Egyptian egg salad
- Preparation and cooking time
- Serves 2
- 2 large eggs
- 1 lemon , juiced
- 1 tbsp tahini
- 1 tbsp rapeseed oil
- 1 red onion , chopped
- 3 large garlic cloves , finely chopped
- 1 tsp ground cumin
- ½ tsp cumin seeds
- 400g can borlotti or fava beans , juice reserved
- 2 Little Gem lettuces cut into wedges
- 2 tomatoes , cut into wedges
- sprinkling of dried chilli flakes and roughly chopped flat-leaf parsley, optional
- STEP 1
Bring a pan of water to the boil, lower in the eggs and boil for 8 mins.

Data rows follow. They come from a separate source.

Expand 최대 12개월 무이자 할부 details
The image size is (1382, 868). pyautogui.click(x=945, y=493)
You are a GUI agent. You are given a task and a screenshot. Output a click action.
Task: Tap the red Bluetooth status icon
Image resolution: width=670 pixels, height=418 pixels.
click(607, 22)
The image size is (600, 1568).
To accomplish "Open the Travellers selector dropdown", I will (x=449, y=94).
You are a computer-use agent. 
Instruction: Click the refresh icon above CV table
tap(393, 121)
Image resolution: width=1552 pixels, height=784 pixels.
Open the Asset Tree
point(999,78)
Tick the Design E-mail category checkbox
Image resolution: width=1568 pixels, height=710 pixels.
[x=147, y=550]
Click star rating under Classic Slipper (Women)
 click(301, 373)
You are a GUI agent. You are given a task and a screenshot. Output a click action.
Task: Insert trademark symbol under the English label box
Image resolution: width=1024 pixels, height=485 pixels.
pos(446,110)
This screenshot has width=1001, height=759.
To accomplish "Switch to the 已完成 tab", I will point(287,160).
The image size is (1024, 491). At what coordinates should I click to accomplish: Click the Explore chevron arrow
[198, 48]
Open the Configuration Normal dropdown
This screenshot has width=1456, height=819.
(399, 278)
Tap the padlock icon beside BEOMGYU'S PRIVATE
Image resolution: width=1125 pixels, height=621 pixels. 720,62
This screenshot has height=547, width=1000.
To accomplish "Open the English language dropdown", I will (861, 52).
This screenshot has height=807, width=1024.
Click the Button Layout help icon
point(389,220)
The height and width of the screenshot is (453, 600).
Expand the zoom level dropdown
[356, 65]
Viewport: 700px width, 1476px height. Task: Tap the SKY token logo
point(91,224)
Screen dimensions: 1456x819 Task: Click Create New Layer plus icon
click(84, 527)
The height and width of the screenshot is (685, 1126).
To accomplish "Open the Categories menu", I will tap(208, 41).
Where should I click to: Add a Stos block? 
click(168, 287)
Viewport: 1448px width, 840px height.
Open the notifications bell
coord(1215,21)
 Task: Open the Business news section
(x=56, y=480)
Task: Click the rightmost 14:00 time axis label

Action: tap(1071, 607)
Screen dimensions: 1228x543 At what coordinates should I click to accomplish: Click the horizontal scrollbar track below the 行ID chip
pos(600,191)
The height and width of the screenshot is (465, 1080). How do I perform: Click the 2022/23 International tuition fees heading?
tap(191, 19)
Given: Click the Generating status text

Drain and run under the cold tap to cool them a little, then peel and halve. Meanwhile, mix 1 tbsp lemon juice and 3 tbsp water with the tahini to make a dressing.
- STEP 2
Heat the oil and fry the onion and garlic for 5 mins to soften them. Add the ground cumin and seeds, stir briefly then add the beans and lightly crush some of them as you heat them, adding some of the juice from the can to get a nice creamy consistency but keeping whole beans, too. Taste and add lemon juice and just a little seasoning if you need to.
- STEP 3
Spoon the beans on to plates with the lettuce, then add the eggs and tomatoes, with the tahini dressing, chilli and parsley, if using.